India’s central ministries – now even further disrobed to reveal their predatory nature as instruments of the country’s business satraps – have held up the flimsy excuse that conditions imposed will safeguard the farmer, consumer and small retailer. This is lies.

The restriction that foreign retail outlets are limited to operating in cities of over 1 million population is meaningless because those are precisely the places where the MNCs want to go, to tap the lucrative segment of the market. It is in these cities – there are 53 cities with populations of over a million – that small retailers are mostly concentrated. India has the highest shopping density in the world, with 11 shops per 1,000 persons – these have evolved as neighbourhood suppliers and represent a cultural integration of small supplier and household familiarity.

The result is a rich density of trusted small retail – India has over 12 million such shops and these employ directly over 40 million persons.

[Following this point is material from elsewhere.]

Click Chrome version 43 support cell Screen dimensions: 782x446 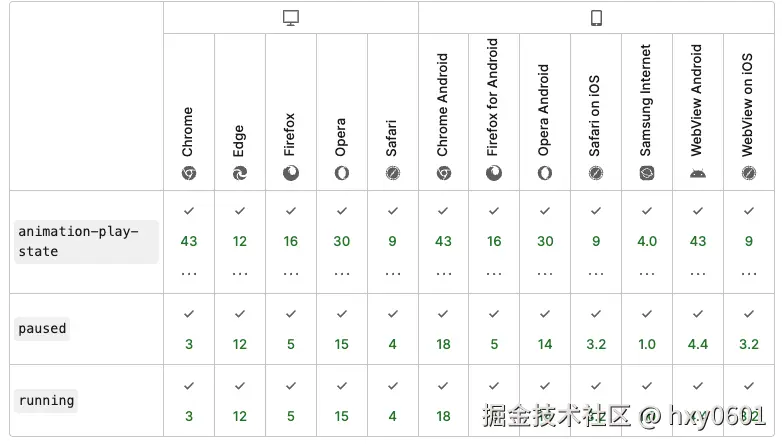(189, 241)
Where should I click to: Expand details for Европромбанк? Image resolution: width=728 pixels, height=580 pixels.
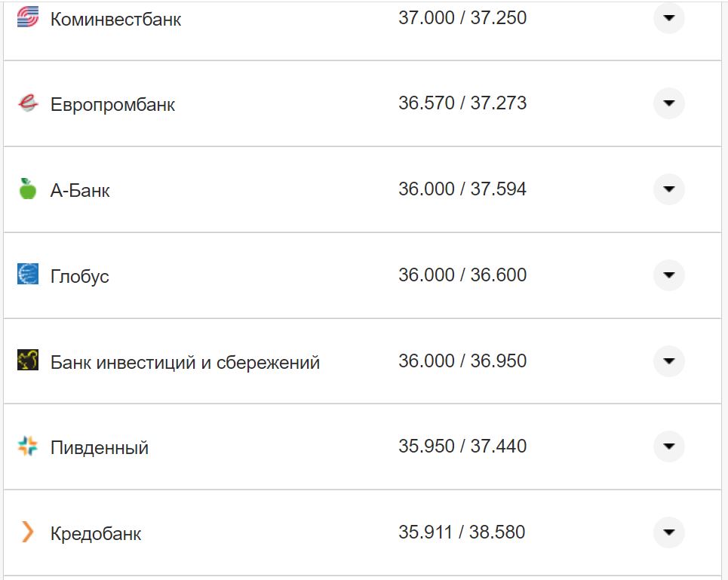click(668, 103)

Well over 95% of these shops are run by self-employed persons in floor areas of under 500 square feet (about 48 square metres). It is these small shopkeepers in urban areas who fear for their future with the now-sanctioned entry of the MNC retailers. International experience shows that supermarkets everywhere invariably displace small retailers. Small retail has been virtually wiped out in the developed countries like the US and Europe. South East Asian countries had to also impose stringent zoning and licensing regulations in order to restrict the growth of supermarkets, after small retailers were getting displaced.

Then there is the cunning untruth that the condition for making at least 50% of the investment in ‘backend’ infrastructure will benefit rural populations, as this is said to lead to more cold chains and other logistics, benefiting the farmers. International experience has, however, shown that procurement by MNC retailers do not benefit the small farmers – we have seen this in India despite the specious and manufactured ‘case studies’ produced by India’s management schools (the several worthless and compradorist Indian Institutes of Management and their similarly worthless competitors). Over time, smallholder farmers receive depressed prices and find it difficult to meet the arbitrary quality standards. Allowing procurement by MNCs will also allow the central government to reduce its own procurement responsibilities, and this will directly affect the food security of those millions of rural and urban households which depend India’s public food distribution system.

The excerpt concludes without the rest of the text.